> Exercise instructions
Images are to be left out; everything else in the listing should be repeated exactly.

____________________

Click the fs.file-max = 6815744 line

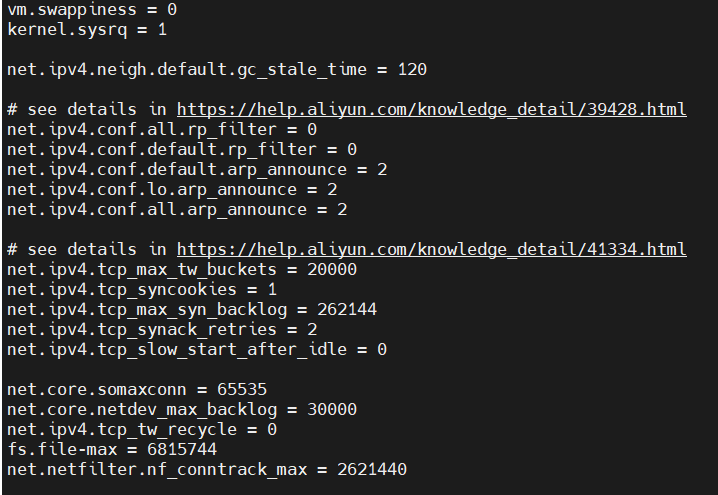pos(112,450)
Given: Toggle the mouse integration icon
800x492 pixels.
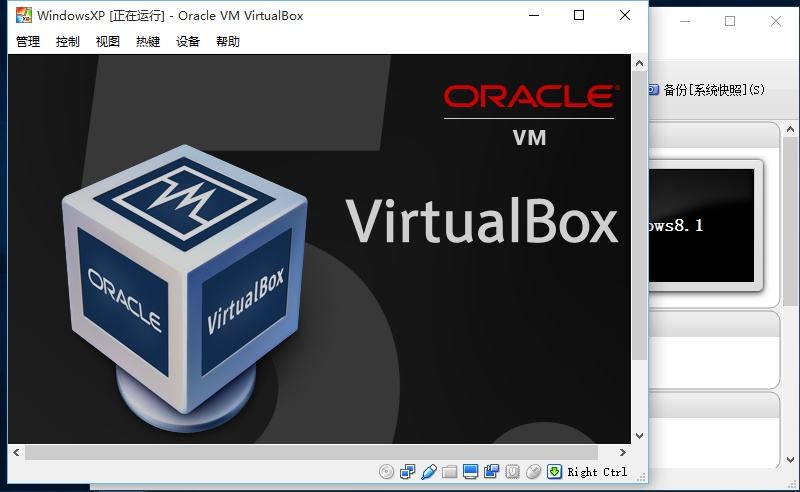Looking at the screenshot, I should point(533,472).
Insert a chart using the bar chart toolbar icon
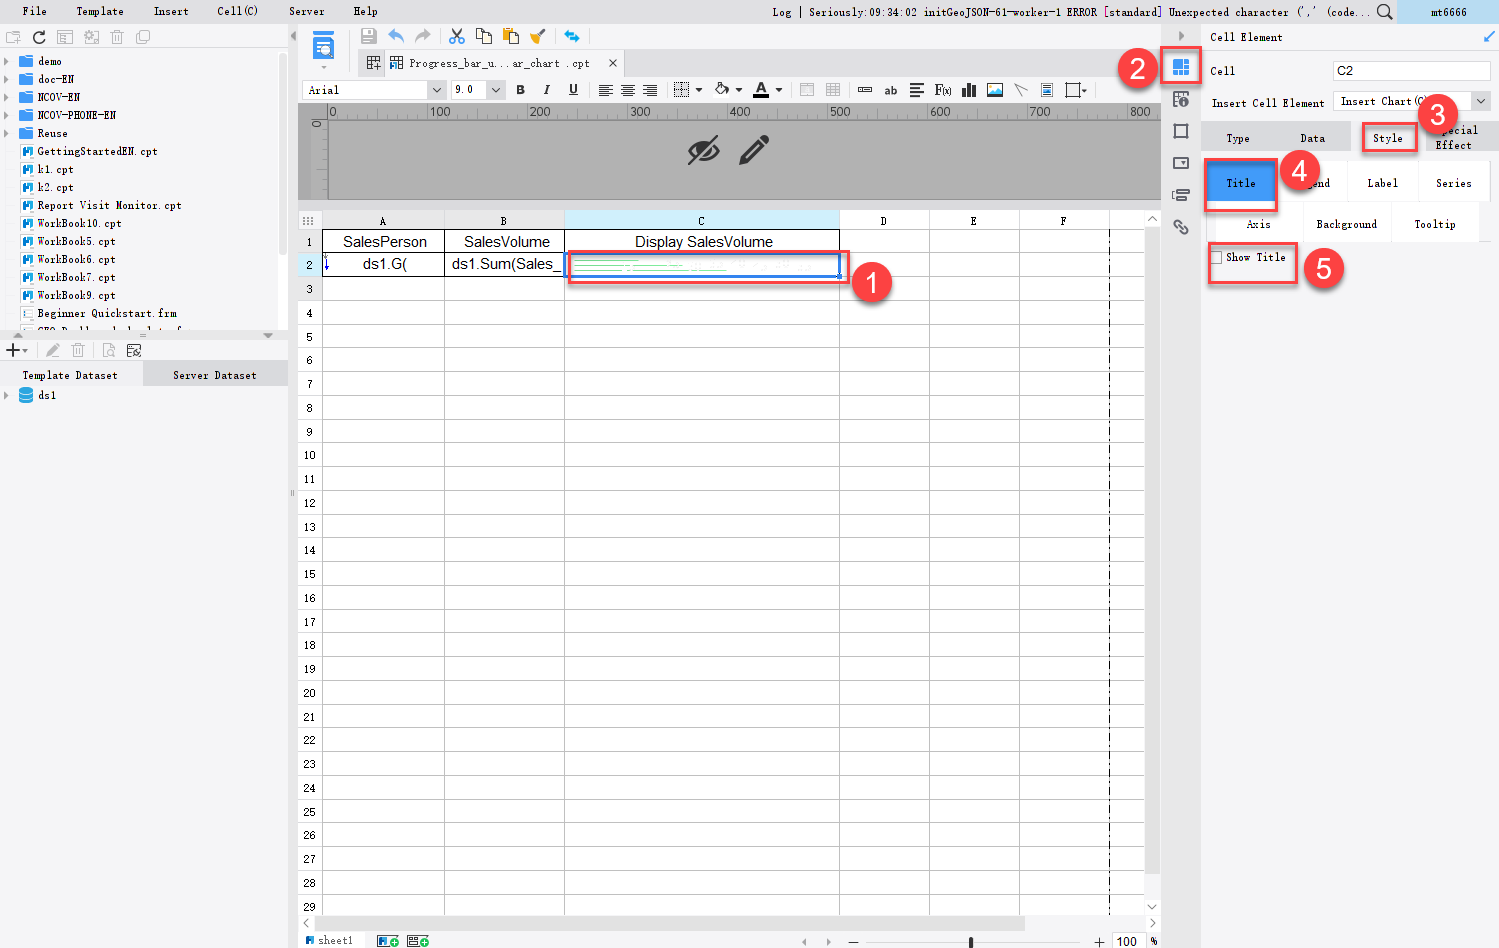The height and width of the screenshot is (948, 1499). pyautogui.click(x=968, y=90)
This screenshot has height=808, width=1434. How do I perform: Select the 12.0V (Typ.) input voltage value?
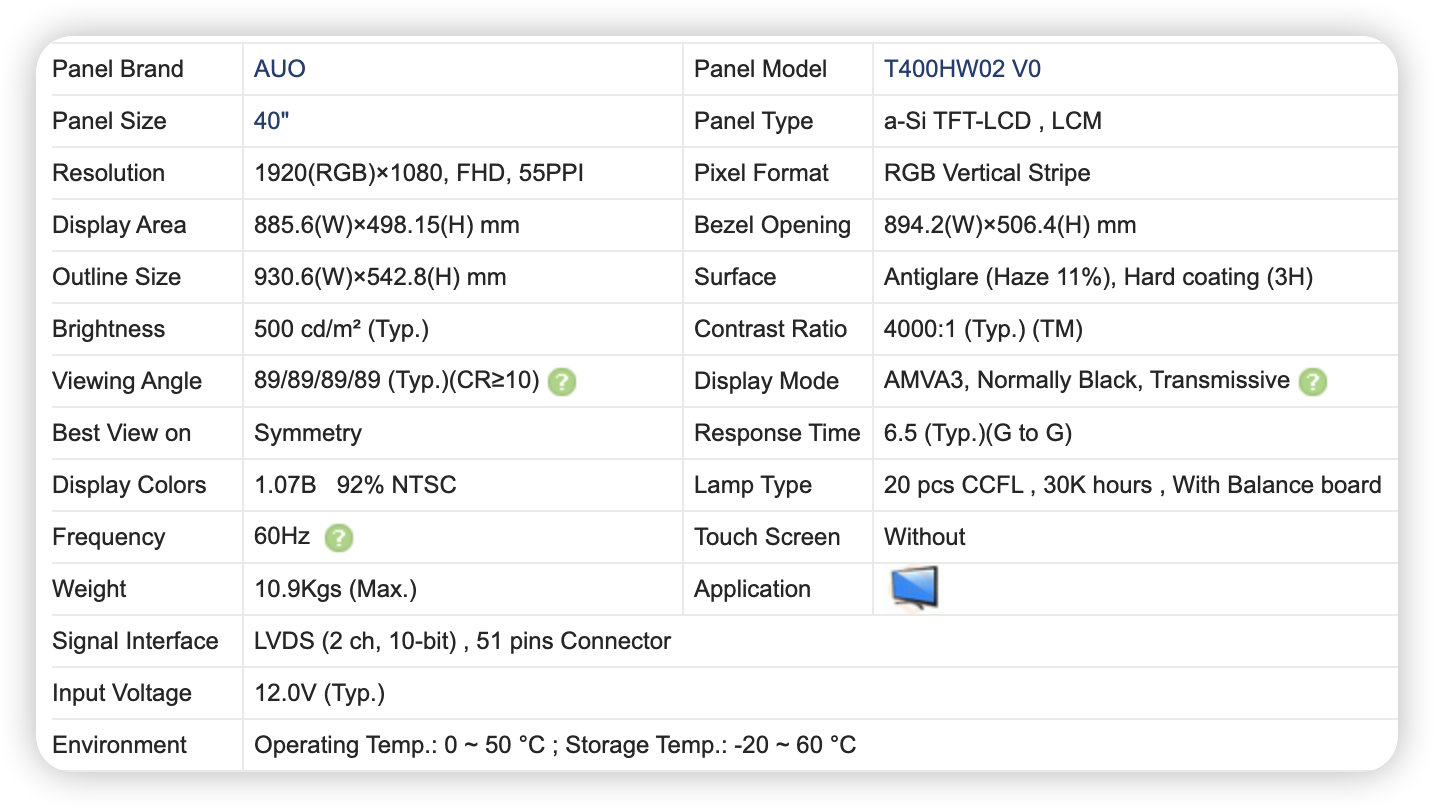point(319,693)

____________________

> Solved exercise
Click the fs.file-max = 6815744 line

pos(112,450)
Given: Toggle the mouse integration icon
800x492 pixels.
Looking at the screenshot, I should point(533,472).
Insert a chart using the bar chart toolbar icon
The height and width of the screenshot is (948, 1499). pyautogui.click(x=968, y=90)
This screenshot has height=808, width=1434. How do I perform: Select the 12.0V (Typ.) input voltage value?
point(319,693)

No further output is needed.